Treaty Name Generator
Treaties are the written agreements that shape the fates of nations. They end wars, establish alliances, transfer territories, and codify the terms under which civilizations agree to coexist — or to compete. A well-named treaty carries the full weight of the moment it was signed: the Treaty of Westphalia ended thirty years of European religious warfare; the Peace of Utrecht reorganized the balance of power across two continents; the Treaty of Versailles redrew the map of the modern world. The name alone conjures the stakes.
This generator produces treaty names in two traditions. The English tradition names agreements after their subject matter or the forces they seek to resolve — the Treaty of Honor, the Treaty of Broken Souls, the Treaty of the Greater Good. The French diplomatic tradition, which dominated European statecraft for centuries, gives the same agreements a different character — le Traité de Justice, le Traité d'Espoir, le Traité de Trahison.
Perfect for fantasy worldbuilding, historical fiction, tabletop RPG campaign design, strategy game scenario writing, and any creative project that needs the gravitas of formal diplomatic language.
Most historical treaties are named after the city or location where they were signed — the Treaty of Paris, the Peace of Augsburg, the Congress of Vienna. Others are named after their subject matter (the Treaty of Non-Proliferation), their signatories, or the condition they sought to achieve. In fictional settings, naming a treaty after its thematic content — what it seeks to establish or what it was made to prevent — is a more evocative and immediate approach.
From the 17th century through the early 20th century, French was the accepted language of European diplomacy. Treaties between nations whose native languages were neither French were nonetheless written in French as the neutral language of international law and negotiation. This tradition gives French treaty names — le Traité, la Convention, le Protocole — a particular weight and formality that persists in modern international institutions.
"Treaty of Broken Souls"
The most evocative treaty names name what was sacrificed or lost in the making of the agreement. A "Treaty of Broken Souls" tells you immediately that the peace came at a terrible cost. The name captures the human weight of the diplomatic settlement.
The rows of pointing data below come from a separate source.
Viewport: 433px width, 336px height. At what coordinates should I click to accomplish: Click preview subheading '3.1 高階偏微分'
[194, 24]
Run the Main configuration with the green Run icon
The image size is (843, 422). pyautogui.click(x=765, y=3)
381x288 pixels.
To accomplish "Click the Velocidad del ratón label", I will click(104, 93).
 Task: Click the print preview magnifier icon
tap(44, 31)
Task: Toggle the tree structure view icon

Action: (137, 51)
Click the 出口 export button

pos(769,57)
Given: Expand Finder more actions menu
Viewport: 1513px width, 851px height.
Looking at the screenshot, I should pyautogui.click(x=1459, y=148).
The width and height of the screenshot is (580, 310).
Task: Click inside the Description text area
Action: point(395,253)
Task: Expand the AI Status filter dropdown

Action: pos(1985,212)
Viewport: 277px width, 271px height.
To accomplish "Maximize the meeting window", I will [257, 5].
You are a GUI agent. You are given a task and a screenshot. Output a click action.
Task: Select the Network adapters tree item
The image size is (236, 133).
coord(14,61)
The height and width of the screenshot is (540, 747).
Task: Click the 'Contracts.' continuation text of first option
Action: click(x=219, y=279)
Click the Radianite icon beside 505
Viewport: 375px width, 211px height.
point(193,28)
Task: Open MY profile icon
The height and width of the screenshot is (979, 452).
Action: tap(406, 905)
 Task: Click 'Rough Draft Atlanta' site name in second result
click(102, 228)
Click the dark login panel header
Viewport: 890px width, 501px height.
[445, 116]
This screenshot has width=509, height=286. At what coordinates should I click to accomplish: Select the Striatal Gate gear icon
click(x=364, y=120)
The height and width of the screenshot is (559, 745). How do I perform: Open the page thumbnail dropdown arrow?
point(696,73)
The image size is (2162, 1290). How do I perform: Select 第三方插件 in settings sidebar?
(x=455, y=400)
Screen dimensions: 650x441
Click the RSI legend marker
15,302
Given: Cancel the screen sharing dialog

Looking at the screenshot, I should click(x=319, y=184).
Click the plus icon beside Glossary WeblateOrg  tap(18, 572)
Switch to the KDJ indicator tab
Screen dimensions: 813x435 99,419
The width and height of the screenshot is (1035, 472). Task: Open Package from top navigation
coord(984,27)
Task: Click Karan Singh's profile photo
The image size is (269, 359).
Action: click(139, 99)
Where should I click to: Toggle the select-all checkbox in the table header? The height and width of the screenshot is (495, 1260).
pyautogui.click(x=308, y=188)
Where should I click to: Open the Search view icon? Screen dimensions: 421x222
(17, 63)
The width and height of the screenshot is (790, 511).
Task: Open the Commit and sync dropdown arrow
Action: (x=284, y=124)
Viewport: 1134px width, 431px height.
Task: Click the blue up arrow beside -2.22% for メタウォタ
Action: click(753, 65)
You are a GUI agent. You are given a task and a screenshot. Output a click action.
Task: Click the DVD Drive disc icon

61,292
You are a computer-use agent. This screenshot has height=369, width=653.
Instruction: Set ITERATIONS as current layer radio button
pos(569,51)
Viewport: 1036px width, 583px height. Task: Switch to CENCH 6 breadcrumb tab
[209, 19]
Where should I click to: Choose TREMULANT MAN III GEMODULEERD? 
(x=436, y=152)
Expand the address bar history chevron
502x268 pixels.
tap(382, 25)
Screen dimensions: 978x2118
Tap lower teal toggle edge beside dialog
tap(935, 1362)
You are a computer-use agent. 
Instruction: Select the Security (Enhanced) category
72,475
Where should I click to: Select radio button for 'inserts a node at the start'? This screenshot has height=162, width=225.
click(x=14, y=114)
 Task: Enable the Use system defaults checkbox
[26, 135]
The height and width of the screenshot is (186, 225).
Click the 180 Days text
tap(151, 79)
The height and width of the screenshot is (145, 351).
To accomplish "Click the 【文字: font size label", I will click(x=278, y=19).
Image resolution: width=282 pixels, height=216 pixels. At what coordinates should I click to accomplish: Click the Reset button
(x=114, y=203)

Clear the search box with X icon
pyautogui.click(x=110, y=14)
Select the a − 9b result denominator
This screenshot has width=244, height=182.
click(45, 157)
"Treaty of the Greater Good"
Some treaty names capture the justification offered for difficult compromises — the rhetoric used to make the agreement acceptable to both parties. "The Greater Good" invites immediate skepticism about whose greater good is actually being served.
"le Traité de Trahison"
French treaty names carry an additional layer of formality and historical weight. "le Traité de Trahison" — the Treaty of Treachery — sounds like something that would be referenced in hushed voices in the corridors of power. The language adds gravitas.